I have a 6 year-old female Lhasa-Aspo/Shih-tzu mix who is spayed.?

We just acquired her a month ago, she is spayed & in great health. However, she crawls on top of our female toy poodle, and one of our male cats, and humps them. I keep telling her that "nice girls don't so that", but she just looks at me with her huge eyes and continues to do it. Not that it's harmful, but I would rather she didn't do it. Has anyone else ever encountered this, and what, if anything did you do? No idiotic answers.

2 Answers

Relevance
  • 1 decade ago
    Favorite Answer

    Mounting other dogs (and even cats) is dominance behavior. She is trying to communicate to your Poodle that she is the alpha in your "pack". This is not unusual behavior, and may subside as the pack order settles out.
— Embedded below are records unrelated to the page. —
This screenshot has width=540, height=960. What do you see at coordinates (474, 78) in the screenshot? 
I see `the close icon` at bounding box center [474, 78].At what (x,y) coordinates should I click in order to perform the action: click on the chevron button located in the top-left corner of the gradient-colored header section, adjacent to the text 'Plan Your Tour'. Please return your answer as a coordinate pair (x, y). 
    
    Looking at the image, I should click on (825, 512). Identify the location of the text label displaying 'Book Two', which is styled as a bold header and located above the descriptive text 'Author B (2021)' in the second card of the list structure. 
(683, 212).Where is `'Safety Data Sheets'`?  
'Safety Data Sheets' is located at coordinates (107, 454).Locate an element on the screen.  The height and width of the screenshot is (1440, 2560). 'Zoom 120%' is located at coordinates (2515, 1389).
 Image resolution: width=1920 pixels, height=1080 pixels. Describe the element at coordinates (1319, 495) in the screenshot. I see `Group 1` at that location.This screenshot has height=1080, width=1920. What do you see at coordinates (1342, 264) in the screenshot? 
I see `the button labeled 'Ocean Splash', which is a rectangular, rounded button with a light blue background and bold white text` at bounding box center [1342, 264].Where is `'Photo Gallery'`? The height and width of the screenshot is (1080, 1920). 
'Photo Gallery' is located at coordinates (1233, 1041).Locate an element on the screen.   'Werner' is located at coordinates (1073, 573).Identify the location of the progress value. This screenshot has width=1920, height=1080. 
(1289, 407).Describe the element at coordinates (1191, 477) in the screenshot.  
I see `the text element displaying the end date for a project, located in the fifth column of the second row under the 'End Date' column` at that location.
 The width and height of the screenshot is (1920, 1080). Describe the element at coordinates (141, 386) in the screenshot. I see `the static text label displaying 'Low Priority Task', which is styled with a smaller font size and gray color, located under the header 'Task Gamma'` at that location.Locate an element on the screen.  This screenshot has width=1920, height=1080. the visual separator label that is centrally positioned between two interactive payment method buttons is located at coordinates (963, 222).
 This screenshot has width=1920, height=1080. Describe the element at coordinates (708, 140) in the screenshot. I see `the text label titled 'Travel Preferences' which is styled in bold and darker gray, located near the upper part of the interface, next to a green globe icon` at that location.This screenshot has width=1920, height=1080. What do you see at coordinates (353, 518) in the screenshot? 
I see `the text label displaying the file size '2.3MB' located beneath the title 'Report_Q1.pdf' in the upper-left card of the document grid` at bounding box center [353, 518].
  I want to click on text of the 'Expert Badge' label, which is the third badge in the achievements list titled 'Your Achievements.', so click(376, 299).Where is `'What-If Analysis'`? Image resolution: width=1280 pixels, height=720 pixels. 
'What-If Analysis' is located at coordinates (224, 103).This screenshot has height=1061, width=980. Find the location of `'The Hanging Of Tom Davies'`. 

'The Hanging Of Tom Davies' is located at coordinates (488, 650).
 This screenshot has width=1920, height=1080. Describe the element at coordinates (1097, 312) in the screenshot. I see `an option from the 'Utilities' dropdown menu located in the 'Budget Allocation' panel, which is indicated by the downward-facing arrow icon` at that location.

    If it really bothers you, try using a squirt bottle full of water. Put it on "stream" (rather than "mist") and squirt her when she's mounting the other dog, cat, etc.; couple this with "No!" if you'd like. Small dogs tend to hate the water, and it's essentially harmless -- the bottle will become the bad guy, not you.

    Good luck!

    Source(s): Dog trainer/handler, sometime obedience instructor.
  • ?
    Lv 4
    4 years ago

    you ought to oversee their time at the same time and purely enable them to get to renowned one yet another. they'll the two get alongside or the 4 twelve months previous will take care of her territory. Time will tell. they'd desire to finally finally end up as pals, pals, etc. do not leave them on my own for the 1st couple of days until you recognize they get alongside.

Still have questions? Get your answers by asking now.